Verification of electrochemical measurements

About 100 bioelectrodes in total were fabricated during our studies. Averaged OCV and power density values are based on at least three measurements in vitro. Typical plots showing in vitro studies were calculated averaging the results from at least three different measurements. Four different animals were used in our in vivo studies. Thus, averaged OCV and power density values are based on four different measurements in vivo. Typical plots showing in vivo studies were calculated by averaging the results from two different measurements. Importantly, no significant differences were observed, when actual steady-state measurements were used to evaluate the performance of EFCs, compared to LSVs measurements at low scan rates.

AFM and SEM studies

AFM images of the nanoscopic surfaces were obtained using a Multimode VIII SPM with a Nanoscope V control unit (Bruker AXS, Santa Barbara, CA, USA). The AFM was operated in the ScanAsyst mode. All images were obtained in air and at room temperature. Triangular silicon nitride cantilevers with a nominal spring constant of 0.4 N m−1 (ScanAsyst Air probes, Bruker AXS) were employed in all measurements. Analysis and processing of AFM images was performed with the WSxM software package55. Image processing consisted of plane subtraction, equalization and 3D representation.

Poly-lysine (PL) coated mica sheets (Electron Microscopy Sciences, Hatfield, PA, USA) were used as a substrate for the visualization of single AuNPs. Coating was done by pipetting a 10 μL PL (aqueous solution 0.01% w/w) drop onto a freshly cleaved mica sheet in order to provide a positively charged surface on which the negatively charged AuNPs would adsorb. After incubation for 30 sec, the surface was gently rinsed with UHQ water and dried in a nitrogen stream, to ensure that only strongly adsorbed PL chains remained on the surface. Afterwards, the surface was incubated in a AuNPs suspension for 1 min, then rinsed with UHQ water and dried in a N2 stream before being placed in the microscope.

SEM images were obtained using a high resolution SEM FEI Nova NanoLab 600 in field immersion mode at 15 kV accelerating voltage and 36 pA beam current.
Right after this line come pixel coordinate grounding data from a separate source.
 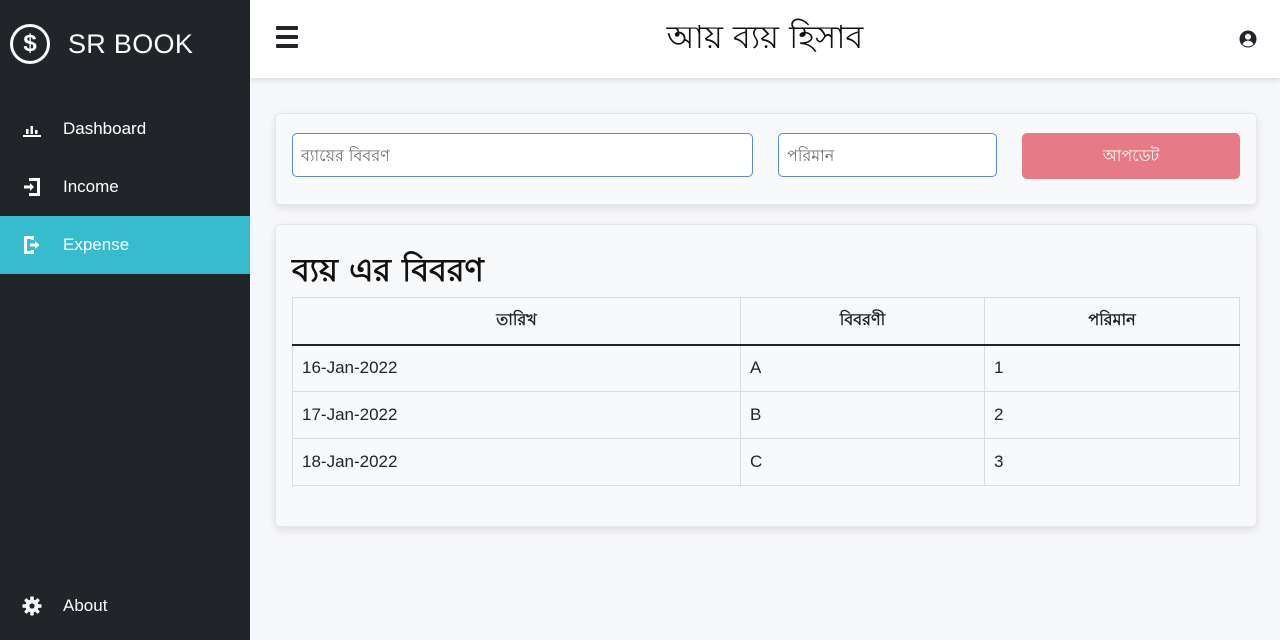 I want to click on expense-form-card: আপডেট, so click(x=766, y=159). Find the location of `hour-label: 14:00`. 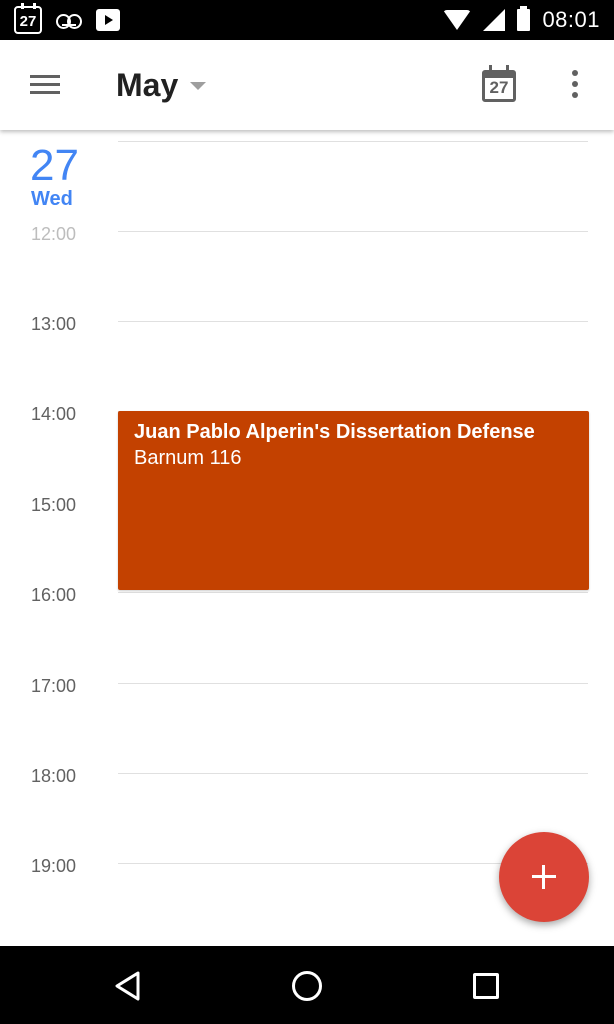

hour-label: 14:00 is located at coordinates (54, 414). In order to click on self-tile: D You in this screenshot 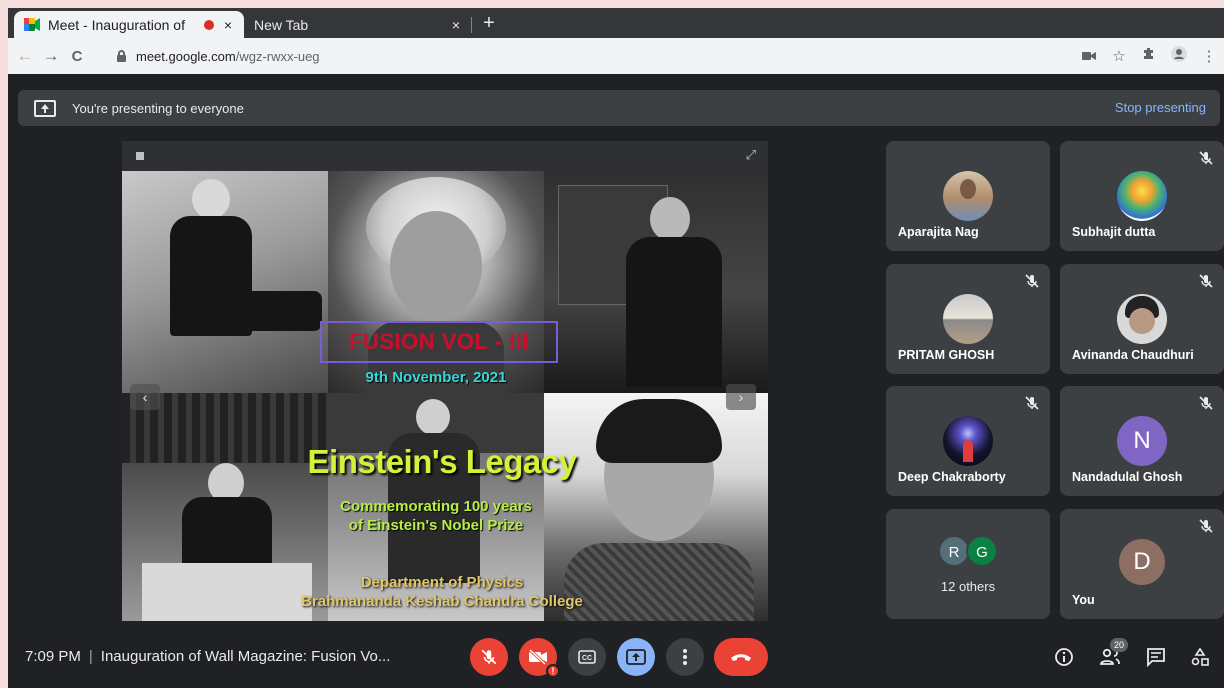, I will do `click(1142, 564)`.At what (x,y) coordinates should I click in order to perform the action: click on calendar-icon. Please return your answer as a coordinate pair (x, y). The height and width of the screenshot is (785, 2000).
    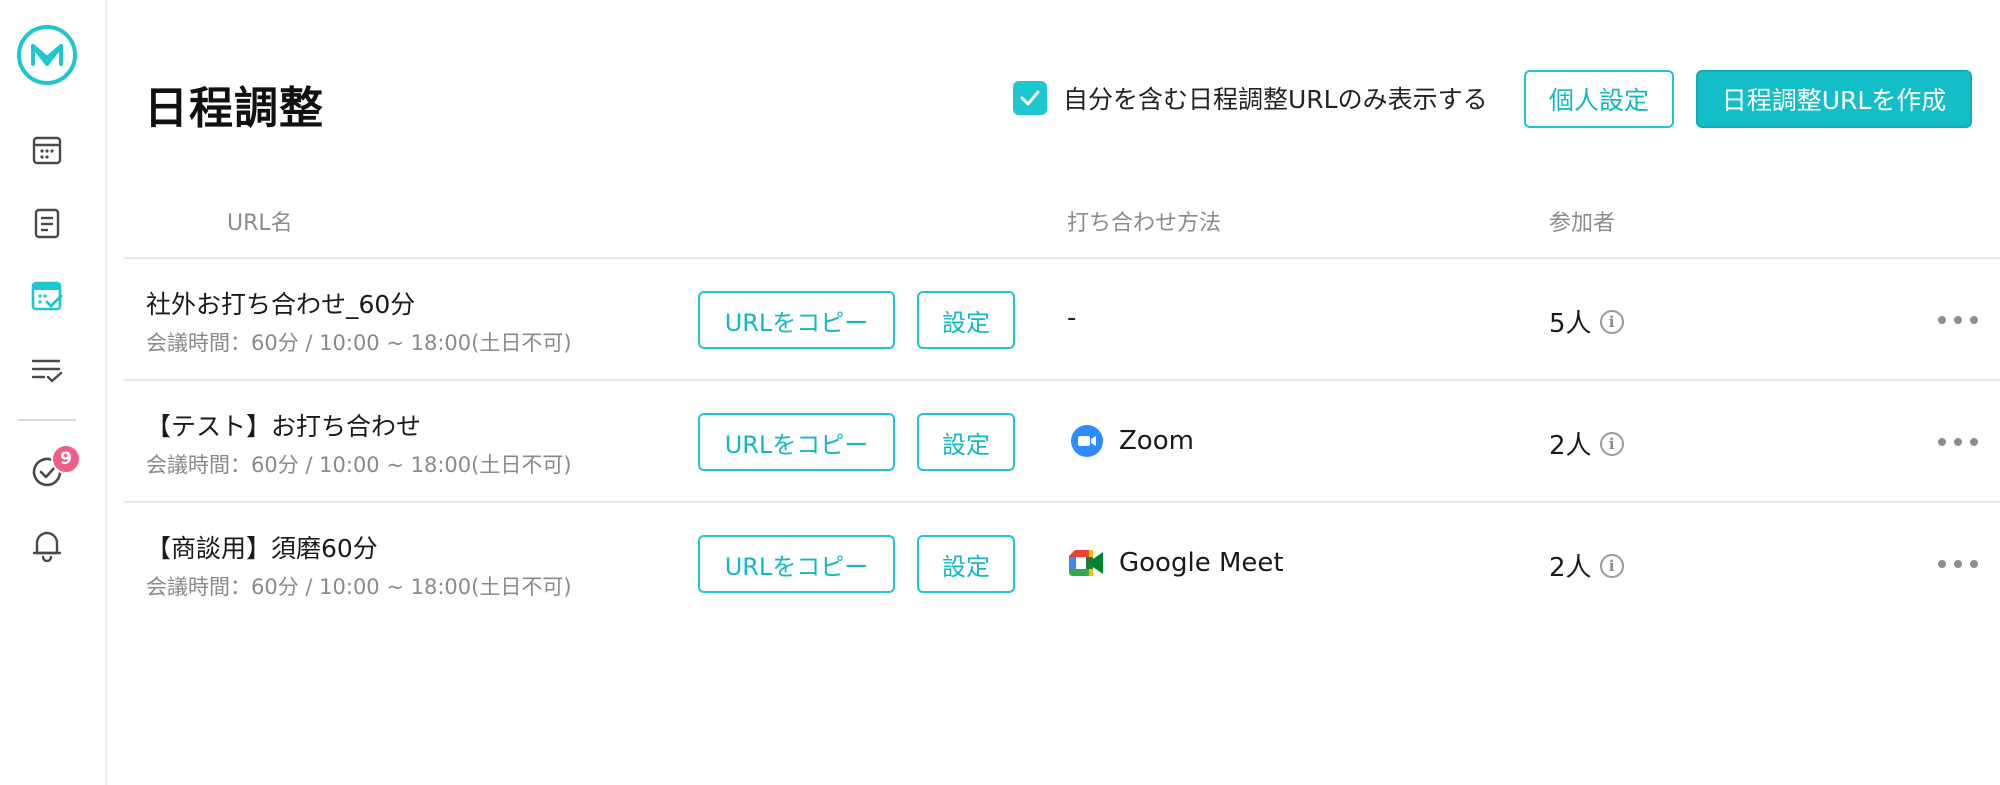
    Looking at the image, I should click on (47, 150).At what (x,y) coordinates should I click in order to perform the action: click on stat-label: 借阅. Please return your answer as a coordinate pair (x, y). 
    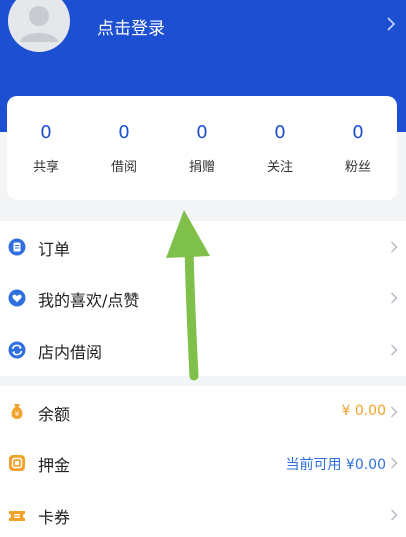
    Looking at the image, I should click on (124, 168).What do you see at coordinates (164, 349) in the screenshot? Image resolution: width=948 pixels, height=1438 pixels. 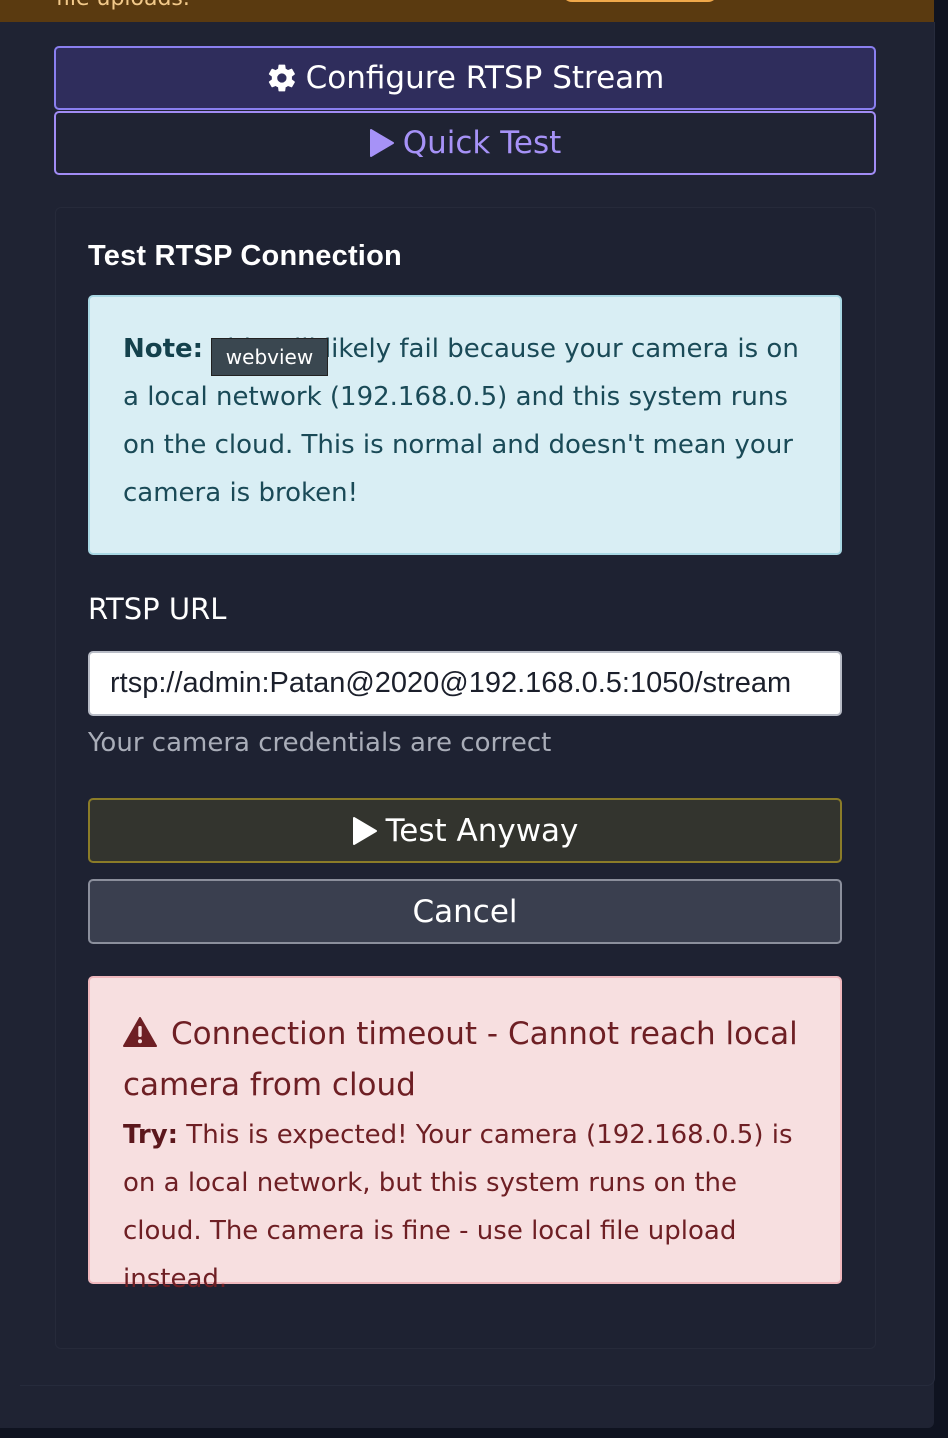 I see `note-label: Note:` at bounding box center [164, 349].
The reference samples for original AuNPs visualisation with SEM were made of silicon wafers covered with 2000 Å of Au film on top of 25 Å titanium adhesion layer, the deposition was done in a Balzers UMS 500 P system (Balzers, Neugrüt, Lichtenstein) by electron-beam evaporation. The AuNPs coating was done by pipetting of 5 μL of a AuNPs suspension and drying in air.